Re: [SLE] [9.0] How can i tell if Spamassassin is learning?

20 Aug 2004

      Rikard wrote regarding 'Re: [SLE] [9.0] How can i tell if Spamassassin is learning?' on Fri, Aug 20 at 11:12:
...
On Friday 20 August 2004 17.23, Danny Sauer wrote:
...
Rikard wrote regarding '[SLE] [9.0] How can i tell if Spamassassin is 
learning?' on Fri, Aug 20 at 07:03:
...
Hi all!
How can i determine if SA actually is learning via sa-learn?
I get a message that it processed xx files but it keeps missing out on
the same types of mails i have fed it some 10 times...
It only catches approx 10-20% of the spam i am receiving.
I have a bayes database and the contents in it changes after a sa-learn,
but it still fails to recognize spam.
The bayesian filter in only part of the weighted score a spam sees.  Do
you have long reports enabled?  If not, turn those on and see if the
probability the a message is spam according to the bayes DB goes up.  You
may also look at the spam score in the headers.  If you're getting a lot
of spam that's scored 4.9, you might move your threshold down to 4 instead
of leaving it at 5...
Note that the Bayes DB needs to learn from spam *and* ham to work well.
If you haven't trained it with roughly equal amounts of ham and spam,
it's not going to work well.  Also, if it hasn't seen on the order of a
few thousand of each message, it's not going to be working to its full
potential.  It takes time and lots of experience for it to learn, much
like most things. :)
I know that doesn't directly answer your question, but maybe it helps
none the less.  If sa-learn says it processed all of those messages and
doesn't throw an error, then it worked.  It will alert you if it doesn't
work.
--Danny
How do i enable "long reports", And where can i read those reports?
In /etc/mail/spamassassin/local.cf, set report_safe to 1 or 2 (1 is more
reasonable, probably), and add a line like
add_header all Report _REPORT_
to that file.  Then, you'll get an additional header in all of your spams
and non spams reporting on all of the tests applied to the message whether
it's marked as spam or not.
...
The missed spams vary between 1.5 to almost 5 (my threshold is set to 5)
I keep teaching SA about once a week.
perldoc Mail::SpamAssassin::Conf is good reading.  You have to have at
least 200 ham and 200 spam messages in bayes before it's even used.  You
may make sure you're at the point... :)
...
I move all missed spam manually to a specific mailfolder and run sa-learn 
manually:
#> sa-learn --spam /home/rikjoh/Mail/missed_spam/cur/
Learned from 710 message(s) (2148 message(s) examined).
I also run "sa-learn --ham" on a couple of folders
(which brings me to a script question: How can i make sa-learn scan all "ham" 
folders automaticly?
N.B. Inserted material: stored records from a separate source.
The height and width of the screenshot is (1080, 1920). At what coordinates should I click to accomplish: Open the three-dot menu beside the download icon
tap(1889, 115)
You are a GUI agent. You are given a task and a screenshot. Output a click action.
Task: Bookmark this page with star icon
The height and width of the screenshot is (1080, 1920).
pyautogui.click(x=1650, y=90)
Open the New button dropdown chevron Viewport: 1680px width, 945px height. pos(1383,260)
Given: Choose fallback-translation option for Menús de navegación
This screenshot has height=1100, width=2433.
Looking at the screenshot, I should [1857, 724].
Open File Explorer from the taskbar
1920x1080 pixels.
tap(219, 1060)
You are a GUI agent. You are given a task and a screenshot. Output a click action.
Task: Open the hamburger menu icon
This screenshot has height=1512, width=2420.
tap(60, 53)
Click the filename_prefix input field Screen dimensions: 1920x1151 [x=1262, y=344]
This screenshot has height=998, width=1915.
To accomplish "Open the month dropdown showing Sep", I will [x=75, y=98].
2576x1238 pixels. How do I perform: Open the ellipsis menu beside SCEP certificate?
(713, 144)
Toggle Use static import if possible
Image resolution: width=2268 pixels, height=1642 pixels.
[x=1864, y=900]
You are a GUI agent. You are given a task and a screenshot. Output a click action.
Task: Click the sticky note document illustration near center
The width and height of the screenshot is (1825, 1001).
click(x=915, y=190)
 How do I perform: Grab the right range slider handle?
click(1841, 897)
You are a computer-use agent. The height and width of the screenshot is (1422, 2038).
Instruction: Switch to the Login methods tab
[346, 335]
There are 103 of them scattered all under my ~/Mail 
folder...
(eg. Mail/.Computer related.directory/QNX/cur, 
Mail/.Computer related.directory/.Linux.directory/SuSE/cur etc. etc.))
Just list them all.  IIRC, sa-learn will acept multiple directories as
arguments.  Just do

sa-learn --ham \
	/path/to/dir1/cur \
	/path/to/dir2/cur \
	/path/to/dir3/cur

Or, if they happen to have a common structure, you can just do something
like:
	sa-learn --ham `find /path/to/hamfolders -type d -name cur`

Probably easier, though, would be to copy your good messages to another
folder, run sa-learn --ham weekly or so, and then clear that folder out.
It'll automatically learn from messages that score low enough and high
enough, so there's little reason to train the bayesian filter a lot unless
you get lots of false positives or false negatives.

--Danny